TASK PROMPT ▸
Render the listing as a Markdown table, covering only the part from the line with "Find the location of a particular element. Image" through the end of the listing, both ends included. Use the columns "Row" and "Line," number each row, and leave out blank lines.

RECORDS FOR THIS EXERCISE ▸

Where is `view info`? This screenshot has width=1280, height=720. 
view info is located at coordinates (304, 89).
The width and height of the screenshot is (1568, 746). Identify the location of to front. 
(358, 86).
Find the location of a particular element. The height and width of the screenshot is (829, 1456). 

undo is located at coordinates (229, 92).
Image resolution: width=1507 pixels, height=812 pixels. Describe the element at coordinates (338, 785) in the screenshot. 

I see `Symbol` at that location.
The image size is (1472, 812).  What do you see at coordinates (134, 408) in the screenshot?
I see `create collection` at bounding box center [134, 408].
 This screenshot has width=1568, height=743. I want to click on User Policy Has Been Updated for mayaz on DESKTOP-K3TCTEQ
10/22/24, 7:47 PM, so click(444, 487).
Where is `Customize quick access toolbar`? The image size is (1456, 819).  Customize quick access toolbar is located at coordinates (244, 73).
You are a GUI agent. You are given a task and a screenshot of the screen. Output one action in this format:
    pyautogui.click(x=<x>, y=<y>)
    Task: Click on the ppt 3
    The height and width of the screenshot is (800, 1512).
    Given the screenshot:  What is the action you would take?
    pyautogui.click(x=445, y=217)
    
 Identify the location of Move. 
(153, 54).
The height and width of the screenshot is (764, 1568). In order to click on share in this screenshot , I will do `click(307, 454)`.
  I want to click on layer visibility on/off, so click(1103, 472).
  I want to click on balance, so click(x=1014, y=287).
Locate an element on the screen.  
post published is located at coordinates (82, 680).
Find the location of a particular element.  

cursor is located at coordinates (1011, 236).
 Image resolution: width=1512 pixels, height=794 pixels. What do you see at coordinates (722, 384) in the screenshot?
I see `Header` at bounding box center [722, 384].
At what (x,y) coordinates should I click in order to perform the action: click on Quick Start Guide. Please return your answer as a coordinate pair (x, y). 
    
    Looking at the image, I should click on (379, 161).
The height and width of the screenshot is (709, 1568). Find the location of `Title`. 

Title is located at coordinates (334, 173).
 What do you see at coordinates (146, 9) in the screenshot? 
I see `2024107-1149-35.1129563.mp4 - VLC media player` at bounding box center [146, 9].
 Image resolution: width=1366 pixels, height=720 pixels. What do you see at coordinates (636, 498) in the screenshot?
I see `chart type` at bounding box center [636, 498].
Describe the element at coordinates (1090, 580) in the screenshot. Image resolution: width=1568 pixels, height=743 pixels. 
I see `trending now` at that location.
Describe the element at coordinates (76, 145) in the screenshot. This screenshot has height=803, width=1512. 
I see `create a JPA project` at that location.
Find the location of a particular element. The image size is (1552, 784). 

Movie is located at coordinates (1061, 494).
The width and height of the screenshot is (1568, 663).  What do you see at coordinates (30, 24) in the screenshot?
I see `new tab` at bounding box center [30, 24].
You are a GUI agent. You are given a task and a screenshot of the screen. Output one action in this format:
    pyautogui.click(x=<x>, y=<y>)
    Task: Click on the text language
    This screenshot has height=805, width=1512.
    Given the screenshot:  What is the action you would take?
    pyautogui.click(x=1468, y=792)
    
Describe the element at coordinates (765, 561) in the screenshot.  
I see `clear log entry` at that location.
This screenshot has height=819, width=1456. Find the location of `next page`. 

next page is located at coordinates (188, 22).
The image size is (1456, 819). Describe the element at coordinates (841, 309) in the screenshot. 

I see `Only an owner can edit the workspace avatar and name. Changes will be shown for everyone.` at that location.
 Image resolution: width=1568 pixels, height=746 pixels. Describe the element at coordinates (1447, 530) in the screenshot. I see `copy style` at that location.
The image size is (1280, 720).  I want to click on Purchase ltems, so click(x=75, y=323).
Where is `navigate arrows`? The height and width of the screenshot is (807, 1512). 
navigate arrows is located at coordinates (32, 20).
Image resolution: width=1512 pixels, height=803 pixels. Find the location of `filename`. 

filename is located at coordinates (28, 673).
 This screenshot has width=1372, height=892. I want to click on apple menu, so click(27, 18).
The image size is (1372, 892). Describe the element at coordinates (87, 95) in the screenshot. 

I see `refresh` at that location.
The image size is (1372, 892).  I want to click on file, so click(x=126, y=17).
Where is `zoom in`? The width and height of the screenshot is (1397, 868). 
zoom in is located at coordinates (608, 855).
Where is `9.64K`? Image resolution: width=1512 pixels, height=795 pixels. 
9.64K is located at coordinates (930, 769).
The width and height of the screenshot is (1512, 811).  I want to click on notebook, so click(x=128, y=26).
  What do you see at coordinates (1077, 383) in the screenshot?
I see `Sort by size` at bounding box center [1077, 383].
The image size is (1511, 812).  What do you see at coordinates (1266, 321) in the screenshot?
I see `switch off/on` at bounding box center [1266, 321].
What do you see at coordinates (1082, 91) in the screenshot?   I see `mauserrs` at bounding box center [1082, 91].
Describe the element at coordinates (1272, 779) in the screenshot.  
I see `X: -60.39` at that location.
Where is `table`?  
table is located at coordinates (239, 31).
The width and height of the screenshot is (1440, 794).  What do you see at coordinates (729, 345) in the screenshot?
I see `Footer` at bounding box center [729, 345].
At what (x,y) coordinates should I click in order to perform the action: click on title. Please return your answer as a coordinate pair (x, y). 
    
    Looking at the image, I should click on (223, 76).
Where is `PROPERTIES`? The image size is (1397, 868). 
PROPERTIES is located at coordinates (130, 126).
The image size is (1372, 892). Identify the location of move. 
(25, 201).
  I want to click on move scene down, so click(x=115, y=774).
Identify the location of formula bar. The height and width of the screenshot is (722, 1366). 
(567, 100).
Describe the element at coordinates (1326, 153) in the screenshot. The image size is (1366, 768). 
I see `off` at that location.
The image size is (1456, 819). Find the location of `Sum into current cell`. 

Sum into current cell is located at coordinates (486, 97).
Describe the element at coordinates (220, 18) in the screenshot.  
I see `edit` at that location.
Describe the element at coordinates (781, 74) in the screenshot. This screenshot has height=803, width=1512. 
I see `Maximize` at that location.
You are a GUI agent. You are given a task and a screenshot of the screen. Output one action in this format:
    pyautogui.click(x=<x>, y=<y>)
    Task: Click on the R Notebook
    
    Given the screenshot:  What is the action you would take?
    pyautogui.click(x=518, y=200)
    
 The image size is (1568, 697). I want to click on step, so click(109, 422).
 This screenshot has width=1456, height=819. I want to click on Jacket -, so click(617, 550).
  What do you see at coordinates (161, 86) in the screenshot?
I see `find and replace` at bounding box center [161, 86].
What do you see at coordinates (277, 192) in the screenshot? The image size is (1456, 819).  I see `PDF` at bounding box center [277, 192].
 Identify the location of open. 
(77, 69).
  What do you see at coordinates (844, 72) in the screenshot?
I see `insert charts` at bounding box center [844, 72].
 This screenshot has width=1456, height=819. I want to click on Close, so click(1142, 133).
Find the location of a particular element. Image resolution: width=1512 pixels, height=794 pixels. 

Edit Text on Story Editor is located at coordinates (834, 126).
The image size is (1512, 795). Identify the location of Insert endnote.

OUTPUT ▸
| Row | Line |
|---|---|
| 1 | Find the location of a particular element. Image resolution: width=1512 pixels, height=794 pixels.  |
| 2 | Edit Text on Story Editor is located at coordinates (834, 126). |
| 3 | The image size is (1512, 795). Identify the location of Insert endnote. |